Berdasarkan informasi dan pemeriksaan yang didapatkan berdasarkan kasus
bahwa tanda dan gejala yang diraskan pasien menunjukkan pasien mengalami masalah
pada sistem neurologi, dimana dilihat dari tanda dan gejala yang dirasakan oleh pasien,
kemudian dari hasil pengkajian dan tanda-tanda vital. Berdasarkan hal tersebut dapat
timbul beberapa diagnosa banding untuk mengidentifikasi lebih lanjut sebelum
ditetapkan penyakit yang dialami oleh pasien.
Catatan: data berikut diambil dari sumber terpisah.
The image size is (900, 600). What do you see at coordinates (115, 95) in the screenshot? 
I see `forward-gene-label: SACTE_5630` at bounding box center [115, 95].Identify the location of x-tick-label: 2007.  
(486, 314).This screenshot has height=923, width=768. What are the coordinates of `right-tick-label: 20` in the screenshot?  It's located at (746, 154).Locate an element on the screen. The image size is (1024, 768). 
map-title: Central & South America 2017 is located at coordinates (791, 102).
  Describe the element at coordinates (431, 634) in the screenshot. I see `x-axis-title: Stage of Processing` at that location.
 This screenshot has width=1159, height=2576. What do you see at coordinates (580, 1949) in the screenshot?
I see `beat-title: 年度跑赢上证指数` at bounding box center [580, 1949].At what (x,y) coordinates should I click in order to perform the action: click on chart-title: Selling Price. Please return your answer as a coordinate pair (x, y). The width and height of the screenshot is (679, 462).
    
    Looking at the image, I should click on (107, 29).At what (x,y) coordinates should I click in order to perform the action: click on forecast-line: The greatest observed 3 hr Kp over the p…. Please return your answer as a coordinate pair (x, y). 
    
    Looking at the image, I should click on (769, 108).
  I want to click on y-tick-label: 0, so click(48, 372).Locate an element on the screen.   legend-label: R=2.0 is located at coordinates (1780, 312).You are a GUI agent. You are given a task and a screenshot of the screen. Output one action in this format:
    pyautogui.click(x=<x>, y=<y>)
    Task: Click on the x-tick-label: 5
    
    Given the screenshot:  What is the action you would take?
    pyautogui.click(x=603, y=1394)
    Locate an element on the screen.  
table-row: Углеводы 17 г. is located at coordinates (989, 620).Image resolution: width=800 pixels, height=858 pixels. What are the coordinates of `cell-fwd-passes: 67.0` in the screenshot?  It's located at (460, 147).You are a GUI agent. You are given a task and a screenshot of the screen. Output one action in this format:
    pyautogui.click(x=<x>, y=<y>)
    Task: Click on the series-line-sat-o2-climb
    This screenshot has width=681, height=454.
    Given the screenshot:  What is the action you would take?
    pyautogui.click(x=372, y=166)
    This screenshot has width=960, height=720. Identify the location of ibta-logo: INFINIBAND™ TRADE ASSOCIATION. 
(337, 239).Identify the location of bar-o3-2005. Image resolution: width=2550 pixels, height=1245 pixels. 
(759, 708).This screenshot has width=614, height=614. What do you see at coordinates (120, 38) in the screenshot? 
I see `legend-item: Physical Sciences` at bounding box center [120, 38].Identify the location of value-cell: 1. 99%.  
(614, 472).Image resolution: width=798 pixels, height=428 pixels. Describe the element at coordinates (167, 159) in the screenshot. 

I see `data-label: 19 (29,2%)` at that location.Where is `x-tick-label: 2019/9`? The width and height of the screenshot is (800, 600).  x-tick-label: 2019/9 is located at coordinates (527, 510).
Diagnosa bandingnya adalah epilepsi dan
meningitis diagnosa tersebut terdapat beberapa manifestasi klinis yang sesuai dengan
tanda dan gejala yang diraskan oleh pasien serta berdasarkan pemeriksaan yang telah
dilakukan, dari kedua diagnosa tersebut yang paling sesuai dengan tanda dan gejala serta
pemeriksaan yang didapatkan yaitu Epilepsi. Dimana dari tanda dan gejala yang
dikeluhkan pasien serta hasil pengkajian tersebut maka dapat ditetapkan diagnosa utama
dari diagnosa pembanding bahwa pasien mengalami kelainan sistem neurologi yang
merujuk pada Epilepsi sebagai diagnosa utama.